Анна Леопольдовна крепко пожала руку Миниха и проводила его до дверей спальни, не сказав ему больше ни слова.

Из Зимнего дворца Миних поехал в Летний дворец к герцогу Бирону. Была гололедица, порхал мелкий, льдистый снежок, по посыпанным желтым речным песком доскам мостовой лошади кареты Миниха скользили, и Миних ехал шагом. Время было продумать последствия всего сказанного. Миних вспоминал свою военную службу и повторял слова петровской военной науки. Бирон был неприятелем. Его надо взять штурмом, и Миних обдумывал план атаки.

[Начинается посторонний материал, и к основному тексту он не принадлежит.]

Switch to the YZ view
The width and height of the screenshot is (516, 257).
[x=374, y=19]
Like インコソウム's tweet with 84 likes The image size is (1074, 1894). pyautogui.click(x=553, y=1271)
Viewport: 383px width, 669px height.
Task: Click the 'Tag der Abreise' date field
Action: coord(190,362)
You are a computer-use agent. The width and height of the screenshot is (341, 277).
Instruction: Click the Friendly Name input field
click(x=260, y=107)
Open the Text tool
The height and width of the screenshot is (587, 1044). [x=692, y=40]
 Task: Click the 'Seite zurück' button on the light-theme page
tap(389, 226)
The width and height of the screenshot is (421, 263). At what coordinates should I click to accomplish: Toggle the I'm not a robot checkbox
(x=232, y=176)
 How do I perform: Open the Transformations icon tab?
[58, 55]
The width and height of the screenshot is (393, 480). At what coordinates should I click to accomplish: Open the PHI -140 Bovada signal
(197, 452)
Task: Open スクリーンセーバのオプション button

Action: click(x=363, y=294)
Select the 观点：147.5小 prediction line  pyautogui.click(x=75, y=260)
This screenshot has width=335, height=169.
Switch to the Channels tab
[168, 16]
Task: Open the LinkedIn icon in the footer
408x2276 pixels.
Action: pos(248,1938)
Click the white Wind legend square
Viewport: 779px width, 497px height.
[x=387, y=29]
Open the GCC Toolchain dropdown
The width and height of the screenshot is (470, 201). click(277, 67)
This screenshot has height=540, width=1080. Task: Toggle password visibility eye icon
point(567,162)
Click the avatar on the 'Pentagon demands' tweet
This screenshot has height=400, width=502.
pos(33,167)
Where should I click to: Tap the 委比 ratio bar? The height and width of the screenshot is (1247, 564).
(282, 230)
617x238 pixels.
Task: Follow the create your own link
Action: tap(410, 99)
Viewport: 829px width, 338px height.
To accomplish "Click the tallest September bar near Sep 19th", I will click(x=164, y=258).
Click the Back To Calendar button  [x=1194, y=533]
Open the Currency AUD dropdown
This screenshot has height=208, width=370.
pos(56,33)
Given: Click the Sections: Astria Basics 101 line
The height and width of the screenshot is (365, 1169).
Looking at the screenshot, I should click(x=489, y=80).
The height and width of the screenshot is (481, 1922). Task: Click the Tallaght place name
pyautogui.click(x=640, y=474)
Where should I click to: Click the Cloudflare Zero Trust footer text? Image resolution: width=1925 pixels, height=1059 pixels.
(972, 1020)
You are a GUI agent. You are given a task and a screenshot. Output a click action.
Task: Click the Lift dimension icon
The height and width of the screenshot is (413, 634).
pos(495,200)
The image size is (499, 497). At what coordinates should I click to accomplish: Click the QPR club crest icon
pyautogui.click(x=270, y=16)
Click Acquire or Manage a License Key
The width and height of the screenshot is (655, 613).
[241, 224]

«Быстрота: атаковать неприятеля, где бы он ни встретился… Вся земля не стоит даже одной капли бесполезно пролитой крови…» Да, велик был Петр… Малой кровью повелевал добывать победу… Малой кровью… А мы?.. Какими мы головами играем!.. За такое дело и младенца-императора не пожалеют… Четвертовать за милую душу!.. Но… Где тревога, туда и дорога. Посмотрим, как там?..»

Миних ехал произвести личную разведку неприятельской крепости. Еще не погребенное тело императрицы Анны Иоанновны стояло в парадных залах Летнего дворца. У дворца был большой караульный наряд. Пропускали людей всякого звания поклониться набальзамированному телу государыни. В самом дворце пахло еловой хвоей, цветами, ладаном и воском и было то особенное, напряженное состояние, какое всегда бывает, когда в доме надолго остается без погребения покойник. В нижних залах от растворенных дверей было холодно и колебались желтые огни свечей у гроба.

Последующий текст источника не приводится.